Work instructions –
Every word of the data must be reproduced in your reply exactly.
====
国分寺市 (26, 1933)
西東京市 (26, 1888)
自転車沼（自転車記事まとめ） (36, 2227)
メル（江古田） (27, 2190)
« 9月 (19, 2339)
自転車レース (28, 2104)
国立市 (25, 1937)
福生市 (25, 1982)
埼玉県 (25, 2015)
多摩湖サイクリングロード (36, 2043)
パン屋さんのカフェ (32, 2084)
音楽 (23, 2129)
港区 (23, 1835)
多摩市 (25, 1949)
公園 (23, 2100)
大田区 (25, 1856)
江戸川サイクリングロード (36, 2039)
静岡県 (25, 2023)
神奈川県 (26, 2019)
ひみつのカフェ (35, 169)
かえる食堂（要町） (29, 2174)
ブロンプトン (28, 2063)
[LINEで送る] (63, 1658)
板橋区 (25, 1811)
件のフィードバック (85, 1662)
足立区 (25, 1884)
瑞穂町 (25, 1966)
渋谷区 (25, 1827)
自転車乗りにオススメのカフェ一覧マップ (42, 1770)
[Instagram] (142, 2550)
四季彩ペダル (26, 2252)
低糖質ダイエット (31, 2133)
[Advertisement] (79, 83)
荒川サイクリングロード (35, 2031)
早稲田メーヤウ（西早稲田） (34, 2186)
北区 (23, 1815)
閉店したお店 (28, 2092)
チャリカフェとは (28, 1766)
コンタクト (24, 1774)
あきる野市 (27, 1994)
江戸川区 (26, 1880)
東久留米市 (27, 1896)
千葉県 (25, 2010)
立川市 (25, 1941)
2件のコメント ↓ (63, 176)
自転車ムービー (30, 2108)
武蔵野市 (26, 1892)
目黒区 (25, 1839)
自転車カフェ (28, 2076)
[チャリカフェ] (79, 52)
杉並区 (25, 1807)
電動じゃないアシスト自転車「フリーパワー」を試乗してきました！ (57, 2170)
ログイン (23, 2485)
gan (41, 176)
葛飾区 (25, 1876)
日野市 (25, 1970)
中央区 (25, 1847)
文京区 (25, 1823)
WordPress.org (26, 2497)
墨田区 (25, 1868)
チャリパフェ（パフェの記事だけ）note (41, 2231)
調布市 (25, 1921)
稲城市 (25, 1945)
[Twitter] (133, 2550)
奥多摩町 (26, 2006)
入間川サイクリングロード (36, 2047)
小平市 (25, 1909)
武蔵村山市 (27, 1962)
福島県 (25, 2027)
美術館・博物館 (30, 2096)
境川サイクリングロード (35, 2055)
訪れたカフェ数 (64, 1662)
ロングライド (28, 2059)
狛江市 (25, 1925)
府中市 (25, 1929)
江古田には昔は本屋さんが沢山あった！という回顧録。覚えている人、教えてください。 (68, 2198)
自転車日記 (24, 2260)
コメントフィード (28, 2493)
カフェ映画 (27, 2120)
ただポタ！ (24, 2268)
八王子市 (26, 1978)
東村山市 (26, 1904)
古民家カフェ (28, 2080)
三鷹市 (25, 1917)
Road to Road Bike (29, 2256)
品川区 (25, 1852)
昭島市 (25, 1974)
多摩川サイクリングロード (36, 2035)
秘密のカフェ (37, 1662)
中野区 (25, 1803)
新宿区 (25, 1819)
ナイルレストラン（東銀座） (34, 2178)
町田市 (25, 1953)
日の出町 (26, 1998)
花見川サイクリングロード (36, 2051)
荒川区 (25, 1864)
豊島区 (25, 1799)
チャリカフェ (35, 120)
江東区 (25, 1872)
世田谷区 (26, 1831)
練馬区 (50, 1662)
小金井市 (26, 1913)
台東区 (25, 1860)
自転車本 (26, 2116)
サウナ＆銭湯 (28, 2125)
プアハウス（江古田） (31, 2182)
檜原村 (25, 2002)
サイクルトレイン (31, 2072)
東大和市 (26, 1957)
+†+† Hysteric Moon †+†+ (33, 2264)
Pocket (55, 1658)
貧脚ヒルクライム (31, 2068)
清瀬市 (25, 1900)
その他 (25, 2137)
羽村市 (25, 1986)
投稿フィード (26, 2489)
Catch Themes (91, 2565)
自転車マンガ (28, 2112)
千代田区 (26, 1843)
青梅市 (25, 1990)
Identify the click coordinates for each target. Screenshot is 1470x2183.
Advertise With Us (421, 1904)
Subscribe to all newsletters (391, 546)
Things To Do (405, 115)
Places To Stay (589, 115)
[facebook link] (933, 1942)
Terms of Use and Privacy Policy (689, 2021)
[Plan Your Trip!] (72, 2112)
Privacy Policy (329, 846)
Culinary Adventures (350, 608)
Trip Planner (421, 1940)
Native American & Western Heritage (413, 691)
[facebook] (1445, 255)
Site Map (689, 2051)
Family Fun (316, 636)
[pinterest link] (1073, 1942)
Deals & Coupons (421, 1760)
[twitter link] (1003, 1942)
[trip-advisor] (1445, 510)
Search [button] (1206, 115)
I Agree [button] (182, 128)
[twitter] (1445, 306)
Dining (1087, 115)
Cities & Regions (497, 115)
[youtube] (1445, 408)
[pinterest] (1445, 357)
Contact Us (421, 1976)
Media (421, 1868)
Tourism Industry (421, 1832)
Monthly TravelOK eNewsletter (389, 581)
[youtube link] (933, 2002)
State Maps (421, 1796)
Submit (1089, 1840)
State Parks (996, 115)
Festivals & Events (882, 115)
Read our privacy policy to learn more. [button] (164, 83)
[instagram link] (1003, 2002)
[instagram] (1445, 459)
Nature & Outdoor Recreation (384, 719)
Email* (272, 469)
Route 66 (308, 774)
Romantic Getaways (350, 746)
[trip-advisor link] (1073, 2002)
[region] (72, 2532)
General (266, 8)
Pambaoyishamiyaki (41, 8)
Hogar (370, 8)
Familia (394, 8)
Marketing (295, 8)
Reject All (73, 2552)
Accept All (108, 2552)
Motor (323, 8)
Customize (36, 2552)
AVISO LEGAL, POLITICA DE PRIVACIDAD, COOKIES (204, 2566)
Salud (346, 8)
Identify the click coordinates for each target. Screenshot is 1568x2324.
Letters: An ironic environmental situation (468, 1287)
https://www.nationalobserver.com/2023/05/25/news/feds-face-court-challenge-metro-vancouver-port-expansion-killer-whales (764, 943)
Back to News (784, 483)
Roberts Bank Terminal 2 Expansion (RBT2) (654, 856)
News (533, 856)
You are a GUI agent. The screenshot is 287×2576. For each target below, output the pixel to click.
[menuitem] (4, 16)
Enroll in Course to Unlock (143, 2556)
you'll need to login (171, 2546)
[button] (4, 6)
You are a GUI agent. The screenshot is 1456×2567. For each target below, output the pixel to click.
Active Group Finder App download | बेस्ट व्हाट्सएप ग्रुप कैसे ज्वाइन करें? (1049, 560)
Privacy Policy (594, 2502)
====
Output below –
国分寺市 (26, 1933)
西東京市 (26, 1888)
自転車沼（自転車記事まとめ） (36, 2227)
メル（江古田） (27, 2190)
« 9月 (19, 2339)
自転車レース (28, 2104)
国立市 (25, 1937)
福生市 (25, 1982)
埼玉県 (25, 2015)
多摩湖サイクリングロード (36, 2043)
パン屋さんのカフェ (32, 2084)
音楽 (23, 2129)
港区 (23, 1835)
多摩市 (25, 1949)
公園 (23, 2100)
大田区 (25, 1856)
江戸川サイクリングロード (36, 2039)
静岡県 (25, 2023)
神奈川県 (26, 2019)
ひみつのカフェ (35, 169)
かえる食堂（要町） (29, 2174)
ブロンプトン (28, 2063)
[LINEで送る] (63, 1658)
板橋区 (25, 1811)
件のフィードバック (85, 1662)
足立区 (25, 1884)
瑞穂町 (25, 1966)
渋谷区 (25, 1827)
自転車乗りにオススメのカフェ一覧マップ (42, 1770)
[Instagram] (142, 2550)
四季彩ペダル (26, 2252)
低糖質ダイエット (31, 2133)
[Advertisement] (79, 83)
荒川サイクリングロード (35, 2031)
早稲田メーヤウ（西早稲田） (34, 2186)
北区 (23, 1815)
閉店したお店 (28, 2092)
チャリカフェとは (28, 1766)
コンタクト (24, 1774)
あきる野市 (27, 1994)
江戸川区 (26, 1880)
東久留米市 (27, 1896)
千葉県 (25, 2010)
立川市 (25, 1941)
2件のコメント ↓ (63, 176)
自転車ムービー (30, 2108)
武蔵野市 (26, 1892)
目黒区 (25, 1839)
自転車カフェ (28, 2076)
[チャリカフェ] (79, 52)
杉並区 (25, 1807)
電動じゃないアシスト自転車「フリーパワー」を試乗してきました！ (57, 2170)
ログイン (23, 2485)
gan (41, 176)
葛飾区 (25, 1876)
日野市 (25, 1970)
中央区 (25, 1847)
文京区 (25, 1823)
WordPress.org (26, 2497)
墨田区 (25, 1868)
チャリパフェ（パフェの記事だけ）note (41, 2231)
調布市 (25, 1921)
稲城市 (25, 1945)
[Twitter] (133, 2550)
奥多摩町 (26, 2006)
入間川サイクリングロード (36, 2047)
小平市 (25, 1909)
武蔵村山市 (27, 1962)
福島県 (25, 2027)
美術館・博物館 (30, 2096)
境川サイクリングロード (35, 2055)
訪れたカフェ数 (64, 1662)
ロングライド (28, 2059)
狛江市 (25, 1925)
府中市 (25, 1929)
江古田には昔は本屋さんが沢山あった！という回顧録。覚えている人、教えてください。 (68, 2198)
自転車日記 (24, 2260)
コメントフィード (28, 2493)
カフェ映画 (27, 2120)
ただポタ！ (24, 2268)
八王子市 (26, 1978)
東村山市 (26, 1904)
古民家カフェ (28, 2080)
三鷹市 (25, 1917)
Road to Road Bike (29, 2256)
品川区 (25, 1852)
昭島市 (25, 1974)
多摩川サイクリングロード (36, 2035)
秘密のカフェ (37, 1662)
中野区 (25, 1803)
新宿区 (25, 1819)
ナイルレストラン（東銀座） (34, 2178)
町田市 (25, 1953)
日の出町 (26, 1998)
花見川サイクリングロード (36, 2051)
荒川区 (25, 1864)
豊島区 (25, 1799)
チャリカフェ (35, 120)
江東区 (25, 1872)
世田谷区 (26, 1831)
練馬区 (50, 1662)
小金井市 (26, 1913)
台東区 (25, 1860)
自転車本 (26, 2116)
サウナ＆銭湯 (28, 2125)
プアハウス（江古田） (31, 2182)
檜原村 (25, 2002)
サイクルトレイン (31, 2072)
東大和市 (26, 1957)
+†+† Hysteric Moon †+†+ (33, 2264)
Pocket (55, 1658)
貧脚ヒルクライム (31, 2068)
清瀬市 (25, 1900)
その他 (25, 2137)
羽村市 (25, 1986)
投稿フィード (26, 2489)
Catch Themes (91, 2565)
自転車マンガ (28, 2112)
千代田区 (26, 1843)
青梅市 (25, 1990)
Identify the click coordinates for each target. Screenshot is 1470x2183.
Advertise With Us (421, 1904)
Subscribe to all newsletters (391, 546)
Things To Do (405, 115)
Places To Stay (589, 115)
[facebook link] (933, 1942)
Terms of Use and Privacy Policy (689, 2021)
[Plan Your Trip!] (72, 2112)
Privacy Policy (329, 846)
Culinary Adventures (350, 608)
Trip Planner (421, 1940)
Native American & Western Heritage (413, 691)
[facebook] (1445, 255)
Site Map (689, 2051)
Family Fun (316, 636)
[pinterest link] (1073, 1942)
Deals & Coupons (421, 1760)
[twitter link] (1003, 1942)
[trip-advisor] (1445, 510)
Search [button] (1206, 115)
I Agree [button] (182, 128)
[twitter] (1445, 306)
Dining (1087, 115)
Cities & Regions (497, 115)
[youtube] (1445, 408)
[pinterest] (1445, 357)
Contact Us (421, 1976)
Media (421, 1868)
Tourism Industry (421, 1832)
Monthly TravelOK eNewsletter (389, 581)
[youtube link] (933, 2002)
State Maps (421, 1796)
Submit (1089, 1840)
State Parks (996, 115)
Festivals & Events (882, 115)
Read our privacy policy to learn more. [button] (164, 83)
[instagram link] (1003, 2002)
[instagram] (1445, 459)
Nature & Outdoor Recreation (384, 719)
Email* (272, 469)
Route 66 (308, 774)
Romantic Getaways (350, 746)
[trip-advisor link] (1073, 2002)
[region] (72, 2532)
General (266, 8)
Pambaoyishamiyaki (41, 8)
Hogar (370, 8)
Familia (394, 8)
Marketing (295, 8)
Reject All (73, 2552)
Accept All (108, 2552)
Motor (323, 8)
Customize (36, 2552)
AVISO LEGAL, POLITICA DE PRIVACIDAD, COOKIES (204, 2566)
Salud (346, 8)
Identify the click coordinates for each target. Screenshot is 1568x2324.
Letters: An ironic environmental situation (468, 1287)
https://www.nationalobserver.com/2023/05/25/news/feds-face-court-challenge-metro-vancouver-port-expansion-killer-whales (764, 943)
Back to News (784, 483)
Roberts Bank Terminal 2 Expansion (RBT2) (654, 856)
News (533, 856)
You are a GUI agent. The screenshot is 287×2576. For each target below, output the pixel to click.
[menuitem] (4, 16)
Enroll in Course to Unlock (143, 2556)
you'll need to login (171, 2546)
[button] (4, 6)
You are a GUI agent. The screenshot is 1456×2567. For each target below, output the pixel to click.
Active Group Finder App download | बेस्ट व्हाट्सएप ग्रुप कैसे ज्वाइन करें? (1049, 560)
Privacy Policy (594, 2502)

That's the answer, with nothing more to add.